WHAT THE TASK ASKS: Retyping each entry exactly is the whole task.

+++ PROVIDED DATA

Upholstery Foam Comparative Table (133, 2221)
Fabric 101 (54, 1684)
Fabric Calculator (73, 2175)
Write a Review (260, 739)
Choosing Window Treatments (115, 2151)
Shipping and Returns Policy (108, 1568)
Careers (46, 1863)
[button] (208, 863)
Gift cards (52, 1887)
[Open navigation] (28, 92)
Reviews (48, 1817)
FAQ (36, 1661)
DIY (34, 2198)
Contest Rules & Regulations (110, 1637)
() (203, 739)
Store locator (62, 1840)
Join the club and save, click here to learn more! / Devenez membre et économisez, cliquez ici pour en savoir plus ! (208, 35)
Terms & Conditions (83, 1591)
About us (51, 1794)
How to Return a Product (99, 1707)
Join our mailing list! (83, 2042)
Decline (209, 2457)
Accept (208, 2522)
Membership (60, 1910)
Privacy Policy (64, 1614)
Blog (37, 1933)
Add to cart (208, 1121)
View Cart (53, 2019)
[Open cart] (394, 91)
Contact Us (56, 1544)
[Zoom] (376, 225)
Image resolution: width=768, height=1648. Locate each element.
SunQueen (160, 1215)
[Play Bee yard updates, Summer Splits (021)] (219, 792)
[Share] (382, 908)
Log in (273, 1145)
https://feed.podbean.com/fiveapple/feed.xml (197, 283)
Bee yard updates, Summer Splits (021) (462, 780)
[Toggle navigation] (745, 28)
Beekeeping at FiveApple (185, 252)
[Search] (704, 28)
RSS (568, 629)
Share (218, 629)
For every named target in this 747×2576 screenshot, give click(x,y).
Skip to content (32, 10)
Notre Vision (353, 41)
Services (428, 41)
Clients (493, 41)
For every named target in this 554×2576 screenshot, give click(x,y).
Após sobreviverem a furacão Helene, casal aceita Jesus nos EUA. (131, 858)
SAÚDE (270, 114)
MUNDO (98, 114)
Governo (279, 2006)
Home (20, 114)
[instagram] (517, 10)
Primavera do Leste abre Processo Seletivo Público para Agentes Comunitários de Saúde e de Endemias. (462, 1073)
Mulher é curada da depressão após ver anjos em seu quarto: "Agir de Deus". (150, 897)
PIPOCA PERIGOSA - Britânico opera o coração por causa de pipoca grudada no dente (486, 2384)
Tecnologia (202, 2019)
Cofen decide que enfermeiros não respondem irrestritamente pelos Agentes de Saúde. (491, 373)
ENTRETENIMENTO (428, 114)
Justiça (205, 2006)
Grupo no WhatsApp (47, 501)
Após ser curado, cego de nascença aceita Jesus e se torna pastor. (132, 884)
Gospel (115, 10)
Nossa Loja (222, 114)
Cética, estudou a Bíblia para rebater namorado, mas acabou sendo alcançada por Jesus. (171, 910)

++++++

ANSWER SECTION:
Upholstery Foam Comparative Table (133, 2221)
Fabric 101 (54, 1684)
Fabric Calculator (73, 2175)
Write a Review (260, 739)
Choosing Window Treatments (115, 2151)
Shipping and Returns Policy (108, 1568)
Careers (46, 1863)
[button] (208, 863)
Gift cards (52, 1887)
[Open navigation] (28, 92)
Reviews (48, 1817)
FAQ (36, 1661)
DIY (34, 2198)
Contest Rules & Regulations (110, 1637)
() (203, 739)
Store locator (62, 1840)
Join the club and save, click here to learn more! / Devenez membre et économisez, cliquez ici pour en savoir plus ! (208, 35)
Terms & Conditions (83, 1591)
About us (51, 1794)
How to Return a Product (99, 1707)
Join our mailing list! (83, 2042)
Decline (209, 2457)
Accept (208, 2522)
Membership (60, 1910)
Privacy Policy (64, 1614)
Blog (37, 1933)
Add to cart (208, 1121)
View Cart (53, 2019)
[Open cart] (394, 91)
Contact Us (56, 1544)
[Zoom] (376, 225)
Image resolution: width=768, height=1648. Locate each element.
SunQueen (160, 1215)
[Play Bee yard updates, Summer Splits (021)] (219, 792)
[Share] (382, 908)
Log in (273, 1145)
https://feed.podbean.com/fiveapple/feed.xml (197, 283)
Bee yard updates, Summer Splits (021) (462, 780)
[Toggle navigation] (745, 28)
Beekeeping at FiveApple (185, 252)
[Search] (704, 28)
RSS (568, 629)
Share (218, 629)
For every named target in this 747×2576 screenshot, give click(x,y).
Skip to content (32, 10)
Notre Vision (353, 41)
Services (428, 41)
Clients (493, 41)
For every named target in this 554×2576 screenshot, give click(x,y).
Após sobreviverem a furacão Helene, casal aceita Jesus nos EUA. (131, 858)
SAÚDE (270, 114)
MUNDO (98, 114)
Governo (279, 2006)
Home (20, 114)
[instagram] (517, 10)
Primavera do Leste abre Processo Seletivo Público para Agentes Comunitários de Saúde e de Endemias. (462, 1073)
Mulher é curada da depressão após ver anjos em seu quarto: "Agir de Deus". (150, 897)
PIPOCA PERIGOSA - Britânico opera o coração por causa de pipoca grudada no dente (486, 2384)
Tecnologia (202, 2019)
Cofen decide que enfermeiros não respondem irrestritamente pelos Agentes de Saúde. (491, 373)
ENTRETENIMENTO (428, 114)
Justiça (205, 2006)
Grupo no WhatsApp (47, 501)
Após ser curado, cego de nascença aceita Jesus e se torna pastor. (132, 884)
Gospel (115, 10)
Nossa Loja (222, 114)
Cética, estudou a Bíblia para rebater namorado, mas acabou sendo alcançada por Jesus. (171, 910)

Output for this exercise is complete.